Ma la tecnologia, mi sembra, è sempre al servizio delle persone e della musica, non c’è mai uno sconfinamento nell’abuso: la usate perché è utile…
Sì, la usiamo per trarne vantaggio. Vi racconto una storiella simpatica: io sono su Facebook e ho un amico in Italia che si chiama Nick. Un giorno mi ha scritto dicendomi: «Sei diventato famoso, sei diventato famoso!» E mi ha raccontato che Crosby mi aveva citato in un giornale italiano, la Repubblica. Così mi ha mandato il link dell’articolo, era poco dopo il mio incontro con David, che diceva: «Uno dei miei cantautori preferiti adesso è Marcus Eaton». Non ci potevo credere, ero assolutamente sconvolto: un giornale italiano che parlava di me, era la mia prima apparizione internazionale! La tecnologia serve anche a questo…
Ti sei quindi ritrovato a collaborare con David Crosby, uno dei capisaldi storici della ricerca sulle accordature alternative. Tu le usavi già? Lui ti ha trasmesso qualcosa? Oppure anche in questo caso è stato così aperto da accogliere delle accordature che tu gli hai proposto?

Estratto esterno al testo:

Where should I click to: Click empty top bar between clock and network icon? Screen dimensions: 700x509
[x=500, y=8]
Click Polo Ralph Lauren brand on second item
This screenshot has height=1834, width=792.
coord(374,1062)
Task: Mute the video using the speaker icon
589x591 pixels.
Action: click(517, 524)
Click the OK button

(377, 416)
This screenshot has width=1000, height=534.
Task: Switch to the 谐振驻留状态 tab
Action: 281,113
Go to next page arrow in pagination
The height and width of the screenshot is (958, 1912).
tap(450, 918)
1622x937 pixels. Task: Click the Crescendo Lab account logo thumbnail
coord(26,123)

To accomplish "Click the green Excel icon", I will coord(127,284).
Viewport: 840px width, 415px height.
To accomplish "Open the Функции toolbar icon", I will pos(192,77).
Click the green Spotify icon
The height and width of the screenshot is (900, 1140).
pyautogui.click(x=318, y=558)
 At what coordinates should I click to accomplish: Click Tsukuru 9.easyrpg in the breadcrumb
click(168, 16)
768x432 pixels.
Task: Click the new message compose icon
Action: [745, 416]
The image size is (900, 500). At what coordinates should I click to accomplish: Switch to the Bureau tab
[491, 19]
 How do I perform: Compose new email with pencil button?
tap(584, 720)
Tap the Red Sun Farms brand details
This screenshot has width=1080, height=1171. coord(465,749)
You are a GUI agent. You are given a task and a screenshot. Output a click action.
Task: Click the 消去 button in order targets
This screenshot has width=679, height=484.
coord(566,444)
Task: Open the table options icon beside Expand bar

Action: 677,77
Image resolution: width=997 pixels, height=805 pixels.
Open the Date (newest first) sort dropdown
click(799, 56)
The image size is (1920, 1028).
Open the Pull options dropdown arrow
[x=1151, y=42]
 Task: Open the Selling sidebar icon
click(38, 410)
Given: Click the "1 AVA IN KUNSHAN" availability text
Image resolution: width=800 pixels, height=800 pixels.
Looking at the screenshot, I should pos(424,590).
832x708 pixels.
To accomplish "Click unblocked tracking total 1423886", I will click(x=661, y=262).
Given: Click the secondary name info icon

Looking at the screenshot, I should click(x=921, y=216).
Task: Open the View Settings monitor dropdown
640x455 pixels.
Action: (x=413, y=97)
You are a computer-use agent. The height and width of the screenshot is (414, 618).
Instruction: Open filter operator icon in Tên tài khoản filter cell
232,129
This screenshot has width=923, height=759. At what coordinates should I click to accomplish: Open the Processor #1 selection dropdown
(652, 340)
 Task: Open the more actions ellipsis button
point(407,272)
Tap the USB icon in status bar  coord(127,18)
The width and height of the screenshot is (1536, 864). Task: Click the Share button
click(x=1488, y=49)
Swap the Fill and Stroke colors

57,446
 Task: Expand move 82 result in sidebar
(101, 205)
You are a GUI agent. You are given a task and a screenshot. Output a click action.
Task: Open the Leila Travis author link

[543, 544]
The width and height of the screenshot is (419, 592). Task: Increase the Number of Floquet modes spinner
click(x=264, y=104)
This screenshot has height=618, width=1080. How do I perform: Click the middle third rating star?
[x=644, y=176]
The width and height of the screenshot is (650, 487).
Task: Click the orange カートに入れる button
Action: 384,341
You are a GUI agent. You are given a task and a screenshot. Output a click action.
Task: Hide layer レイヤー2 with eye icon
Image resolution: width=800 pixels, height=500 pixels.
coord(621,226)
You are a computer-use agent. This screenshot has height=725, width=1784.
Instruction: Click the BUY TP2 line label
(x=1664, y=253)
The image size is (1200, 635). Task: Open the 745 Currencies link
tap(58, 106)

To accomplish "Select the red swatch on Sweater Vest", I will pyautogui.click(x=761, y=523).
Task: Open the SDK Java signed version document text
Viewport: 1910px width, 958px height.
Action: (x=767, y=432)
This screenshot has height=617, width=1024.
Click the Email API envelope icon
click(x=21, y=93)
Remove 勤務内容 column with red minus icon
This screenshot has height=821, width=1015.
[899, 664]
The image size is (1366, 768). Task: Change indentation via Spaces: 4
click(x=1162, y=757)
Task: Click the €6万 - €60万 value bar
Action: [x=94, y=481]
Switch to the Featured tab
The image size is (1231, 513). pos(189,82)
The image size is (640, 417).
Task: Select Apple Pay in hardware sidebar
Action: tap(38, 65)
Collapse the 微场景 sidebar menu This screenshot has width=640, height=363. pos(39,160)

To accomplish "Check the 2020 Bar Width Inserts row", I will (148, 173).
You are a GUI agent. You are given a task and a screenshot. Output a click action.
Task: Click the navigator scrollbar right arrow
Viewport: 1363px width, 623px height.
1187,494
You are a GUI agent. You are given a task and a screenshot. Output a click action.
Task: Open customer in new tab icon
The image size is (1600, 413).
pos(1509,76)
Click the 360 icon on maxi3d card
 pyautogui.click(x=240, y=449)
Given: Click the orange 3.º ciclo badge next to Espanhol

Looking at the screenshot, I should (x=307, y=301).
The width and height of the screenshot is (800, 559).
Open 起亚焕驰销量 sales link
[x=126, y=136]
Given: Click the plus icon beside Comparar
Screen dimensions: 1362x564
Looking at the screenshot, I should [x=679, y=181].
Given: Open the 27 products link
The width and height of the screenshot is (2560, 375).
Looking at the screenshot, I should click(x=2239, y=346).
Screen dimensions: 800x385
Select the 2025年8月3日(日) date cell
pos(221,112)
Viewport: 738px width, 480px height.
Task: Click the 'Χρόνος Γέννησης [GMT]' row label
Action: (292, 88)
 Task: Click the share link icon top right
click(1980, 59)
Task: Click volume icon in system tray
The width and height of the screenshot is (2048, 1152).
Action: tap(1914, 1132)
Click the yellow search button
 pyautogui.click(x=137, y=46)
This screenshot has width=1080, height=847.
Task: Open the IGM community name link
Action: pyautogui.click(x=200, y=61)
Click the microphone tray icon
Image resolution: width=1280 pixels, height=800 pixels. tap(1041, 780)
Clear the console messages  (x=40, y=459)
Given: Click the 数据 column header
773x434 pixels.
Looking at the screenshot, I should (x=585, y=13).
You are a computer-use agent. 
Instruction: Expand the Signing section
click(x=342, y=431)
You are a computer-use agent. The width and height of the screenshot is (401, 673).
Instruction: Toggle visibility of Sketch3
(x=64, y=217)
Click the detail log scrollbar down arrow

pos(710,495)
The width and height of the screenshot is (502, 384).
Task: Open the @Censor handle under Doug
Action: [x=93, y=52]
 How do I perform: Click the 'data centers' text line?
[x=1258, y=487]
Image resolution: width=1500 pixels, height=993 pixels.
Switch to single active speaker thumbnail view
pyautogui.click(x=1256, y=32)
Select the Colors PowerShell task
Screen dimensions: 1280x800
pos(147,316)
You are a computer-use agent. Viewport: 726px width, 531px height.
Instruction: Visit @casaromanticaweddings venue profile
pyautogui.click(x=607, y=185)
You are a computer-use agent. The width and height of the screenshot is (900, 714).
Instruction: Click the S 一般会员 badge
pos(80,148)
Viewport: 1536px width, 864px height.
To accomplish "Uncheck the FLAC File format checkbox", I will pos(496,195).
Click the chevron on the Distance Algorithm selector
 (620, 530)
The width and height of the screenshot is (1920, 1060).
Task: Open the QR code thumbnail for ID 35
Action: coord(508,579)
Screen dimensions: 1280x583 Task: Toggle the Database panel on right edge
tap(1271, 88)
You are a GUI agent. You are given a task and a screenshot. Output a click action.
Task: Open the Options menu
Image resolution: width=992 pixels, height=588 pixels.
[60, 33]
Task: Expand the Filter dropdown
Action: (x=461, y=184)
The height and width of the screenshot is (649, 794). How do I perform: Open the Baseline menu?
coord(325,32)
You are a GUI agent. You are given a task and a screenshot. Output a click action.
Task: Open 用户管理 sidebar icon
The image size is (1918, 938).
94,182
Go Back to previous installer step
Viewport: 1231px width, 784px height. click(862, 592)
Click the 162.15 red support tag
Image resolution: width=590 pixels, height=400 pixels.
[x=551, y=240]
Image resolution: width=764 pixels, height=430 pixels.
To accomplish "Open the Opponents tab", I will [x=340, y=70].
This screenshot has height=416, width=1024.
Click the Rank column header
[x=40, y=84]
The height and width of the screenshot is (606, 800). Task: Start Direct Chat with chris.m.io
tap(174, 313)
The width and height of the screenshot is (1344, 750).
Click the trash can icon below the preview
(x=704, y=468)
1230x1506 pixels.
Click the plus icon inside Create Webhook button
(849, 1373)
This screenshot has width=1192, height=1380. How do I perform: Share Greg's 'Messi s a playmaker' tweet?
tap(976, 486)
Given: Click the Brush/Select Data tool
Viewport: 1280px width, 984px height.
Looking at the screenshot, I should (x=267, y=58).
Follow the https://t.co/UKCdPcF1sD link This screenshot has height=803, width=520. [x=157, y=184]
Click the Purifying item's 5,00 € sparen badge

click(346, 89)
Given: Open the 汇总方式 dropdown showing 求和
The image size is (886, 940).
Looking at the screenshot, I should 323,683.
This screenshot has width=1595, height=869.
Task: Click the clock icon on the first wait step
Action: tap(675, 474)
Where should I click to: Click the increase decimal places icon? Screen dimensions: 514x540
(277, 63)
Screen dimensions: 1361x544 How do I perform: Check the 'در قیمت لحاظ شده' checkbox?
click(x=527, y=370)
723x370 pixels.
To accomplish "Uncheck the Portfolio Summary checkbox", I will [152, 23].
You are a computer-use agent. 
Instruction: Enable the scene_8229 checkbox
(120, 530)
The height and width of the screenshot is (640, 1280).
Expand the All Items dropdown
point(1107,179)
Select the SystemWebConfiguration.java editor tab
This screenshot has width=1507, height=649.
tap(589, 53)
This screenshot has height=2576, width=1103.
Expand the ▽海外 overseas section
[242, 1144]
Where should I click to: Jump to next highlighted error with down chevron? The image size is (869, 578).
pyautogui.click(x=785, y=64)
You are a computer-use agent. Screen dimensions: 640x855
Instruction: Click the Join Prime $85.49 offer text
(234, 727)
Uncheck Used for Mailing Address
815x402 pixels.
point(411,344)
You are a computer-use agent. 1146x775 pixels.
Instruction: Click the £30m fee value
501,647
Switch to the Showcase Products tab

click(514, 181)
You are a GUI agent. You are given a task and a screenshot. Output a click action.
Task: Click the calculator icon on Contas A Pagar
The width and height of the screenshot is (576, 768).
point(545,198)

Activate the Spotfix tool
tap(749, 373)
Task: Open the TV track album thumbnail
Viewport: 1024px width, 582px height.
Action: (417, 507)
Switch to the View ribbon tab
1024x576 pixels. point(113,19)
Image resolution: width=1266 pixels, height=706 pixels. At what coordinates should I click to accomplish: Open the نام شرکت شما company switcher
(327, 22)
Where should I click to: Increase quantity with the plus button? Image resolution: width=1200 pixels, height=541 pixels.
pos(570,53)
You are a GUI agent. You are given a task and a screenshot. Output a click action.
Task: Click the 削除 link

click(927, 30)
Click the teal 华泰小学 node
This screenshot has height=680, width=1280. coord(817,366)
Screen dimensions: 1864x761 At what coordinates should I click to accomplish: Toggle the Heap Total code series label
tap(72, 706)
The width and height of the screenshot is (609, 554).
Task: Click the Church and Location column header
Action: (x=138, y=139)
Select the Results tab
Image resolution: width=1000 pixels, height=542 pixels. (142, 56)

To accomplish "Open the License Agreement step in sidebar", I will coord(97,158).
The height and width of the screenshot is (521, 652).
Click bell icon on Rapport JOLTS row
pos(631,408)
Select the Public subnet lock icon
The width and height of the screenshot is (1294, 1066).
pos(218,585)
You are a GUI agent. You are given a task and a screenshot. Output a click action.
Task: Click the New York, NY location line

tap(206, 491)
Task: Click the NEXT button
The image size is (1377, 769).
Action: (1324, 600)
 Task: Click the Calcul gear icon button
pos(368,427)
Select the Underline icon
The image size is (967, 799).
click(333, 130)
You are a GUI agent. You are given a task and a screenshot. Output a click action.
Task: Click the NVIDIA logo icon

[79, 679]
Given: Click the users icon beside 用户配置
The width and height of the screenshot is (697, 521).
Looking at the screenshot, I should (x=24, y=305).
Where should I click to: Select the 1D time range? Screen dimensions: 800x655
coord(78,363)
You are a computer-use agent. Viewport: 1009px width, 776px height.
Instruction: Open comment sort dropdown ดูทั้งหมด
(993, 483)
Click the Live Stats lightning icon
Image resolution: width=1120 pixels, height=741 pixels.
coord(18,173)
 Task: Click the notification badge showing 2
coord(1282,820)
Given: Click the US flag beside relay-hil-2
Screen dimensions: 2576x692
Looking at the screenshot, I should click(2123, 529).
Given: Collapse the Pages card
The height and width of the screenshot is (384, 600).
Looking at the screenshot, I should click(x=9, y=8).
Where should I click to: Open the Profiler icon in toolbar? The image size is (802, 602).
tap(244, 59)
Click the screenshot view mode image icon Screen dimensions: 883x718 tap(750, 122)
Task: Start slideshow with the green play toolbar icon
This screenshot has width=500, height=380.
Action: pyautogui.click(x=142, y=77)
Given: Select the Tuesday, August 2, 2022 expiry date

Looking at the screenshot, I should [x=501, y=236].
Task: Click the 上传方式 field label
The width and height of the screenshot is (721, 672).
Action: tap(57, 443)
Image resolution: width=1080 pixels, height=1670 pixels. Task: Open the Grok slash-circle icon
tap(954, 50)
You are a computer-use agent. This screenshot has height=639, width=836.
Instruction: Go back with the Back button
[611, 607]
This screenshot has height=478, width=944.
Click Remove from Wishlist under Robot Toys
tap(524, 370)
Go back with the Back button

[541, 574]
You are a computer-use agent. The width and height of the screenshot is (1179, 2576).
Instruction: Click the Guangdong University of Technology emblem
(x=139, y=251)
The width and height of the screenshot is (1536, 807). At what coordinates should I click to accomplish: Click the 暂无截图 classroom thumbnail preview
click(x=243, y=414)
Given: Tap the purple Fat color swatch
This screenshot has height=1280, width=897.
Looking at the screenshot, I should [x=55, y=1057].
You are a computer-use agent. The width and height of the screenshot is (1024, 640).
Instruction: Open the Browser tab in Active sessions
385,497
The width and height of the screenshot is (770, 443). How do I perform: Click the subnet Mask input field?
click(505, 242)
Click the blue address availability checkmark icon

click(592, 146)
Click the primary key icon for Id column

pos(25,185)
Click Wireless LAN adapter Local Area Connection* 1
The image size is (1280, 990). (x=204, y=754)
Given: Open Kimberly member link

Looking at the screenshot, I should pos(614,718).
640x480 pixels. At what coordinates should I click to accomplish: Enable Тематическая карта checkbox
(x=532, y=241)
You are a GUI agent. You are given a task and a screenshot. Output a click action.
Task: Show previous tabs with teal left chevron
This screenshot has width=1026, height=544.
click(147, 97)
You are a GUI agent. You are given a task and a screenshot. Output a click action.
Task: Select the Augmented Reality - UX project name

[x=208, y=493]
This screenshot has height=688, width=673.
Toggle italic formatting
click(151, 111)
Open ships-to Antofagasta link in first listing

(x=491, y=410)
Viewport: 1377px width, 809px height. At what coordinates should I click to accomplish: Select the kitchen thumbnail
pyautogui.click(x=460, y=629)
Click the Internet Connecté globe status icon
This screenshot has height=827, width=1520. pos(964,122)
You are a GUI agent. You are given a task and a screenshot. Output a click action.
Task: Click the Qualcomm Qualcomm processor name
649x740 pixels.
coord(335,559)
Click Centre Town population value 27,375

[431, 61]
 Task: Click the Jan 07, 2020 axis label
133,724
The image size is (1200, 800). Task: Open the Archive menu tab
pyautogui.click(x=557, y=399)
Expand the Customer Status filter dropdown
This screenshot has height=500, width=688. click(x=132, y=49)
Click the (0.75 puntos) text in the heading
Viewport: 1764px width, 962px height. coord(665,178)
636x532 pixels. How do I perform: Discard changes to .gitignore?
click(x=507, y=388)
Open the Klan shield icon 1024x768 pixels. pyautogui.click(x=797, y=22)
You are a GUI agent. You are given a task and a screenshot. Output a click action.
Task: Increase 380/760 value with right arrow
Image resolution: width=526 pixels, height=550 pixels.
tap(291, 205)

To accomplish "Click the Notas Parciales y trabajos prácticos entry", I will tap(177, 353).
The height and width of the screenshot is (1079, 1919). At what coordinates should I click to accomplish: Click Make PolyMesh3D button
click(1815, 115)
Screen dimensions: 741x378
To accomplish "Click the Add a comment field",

Buona domanda! Quando ci siamo presentati la prima volta a cena con l’amico Norm, abbiamo molto parlato di musica. Poi lui mi ha scritto delle email dicendo che aveva alcune accordature aperte da mostrarmi e che voleva incontrarmi. Incredibile! Così, la prima volta che abbiamo suonato insieme me le ha mostrate e ci siamo scambiati diverse accordature. Per la verità io non uso tante accordature, ma adesso che abbiamo suonato insieme, ho scritto delle canzoni con quelle accordature. E queste canzoni funzionano. Ho lavorato un po’ sulle sue accordature e sono tornato da lui con delle canzoni nuove scritte con le sue accordature: una cosa fantastica! Un’accordatura era quella per “Dèjà Vu” e “Guinnevere”, l’altra era per “Tracks in the Dust”. La prima è quella che ho usato di più: EBDGAD. L’altra è CGDDAD. Abitualmente suonavo in accordatura standard o in Dropped D, e un’altra delle mie preferite era una Dropped B con il Mi basso abbassato in Si. Inoltre uso anche un’accordatura in Do. Le corde che utilizzo sono delle Martin SP Phosphor Bronze abbastanza grosse, di scalatura media .013-.056.
A parte le accordature, puoi parlarci di qualche altro elemento essenziale del tuo stile chitarristico? Un aspetto che ci ha particolarmente colpito è il modo in cui porti il ritmo e l’uso delle stoppate.
Innanzitutto consiglio di usare sempre il metronomo quando ci si esercita. Inoltre, c’è da dire che per molto tempo non ho usato il plettro. Per cui sapevo suonare tutte le mie figurazioni ritmiche senza plettro. Quando ho cominciato a usarlo, il mio modo di tenerlo era sbagliato, la posizione della mia mano era chiusa, il mio polso bloccato. Ho dovuto lavorare molto per rendere il mio polso rilassato, decontratto. E nelle figurazioni ritmiche molto veloci, la parte più importante della mia tecnica ricade sulla mano sinistra. La mano sinistra è fondamentale per guidare la pulsazione, rilasciando ritmicamente la pressione sulle corde. Tra le figurazioni ritmiche suonate dalla mano destra, rilascio la mano sinistra per stoppare le note, è come il pedale di un pianoforte. Alla fine di “Life in Reverse”, il primo brano di As If You Had Wings, questa tecnica è particolarmente evidente.
Grazie Marcus, è stata una chiacchierata e un incontro molto piacevole, vorresti aggiungere qualcosa di personale per concludere?
Questo viaggio in Italia è stato il più bello che io abbia mai fatto. Sono stato contentissimo di scoprire quanto i musicisti, qui, prendano seriamente la musica. Perché questo in effetti è il luogo di nascita dell’arte e della cultura, questo è il posto dove tutto è partito. Anche il mio modo di suonare, sono sicuro, proviene in qualche modo da qui. Mi sento proprio fortunato di essere entrato in contatto con persone così speciali, con musicisti così bravi. Questo festival di chitarra poi è incredibile, mi ha veramente riscaldato il cuore!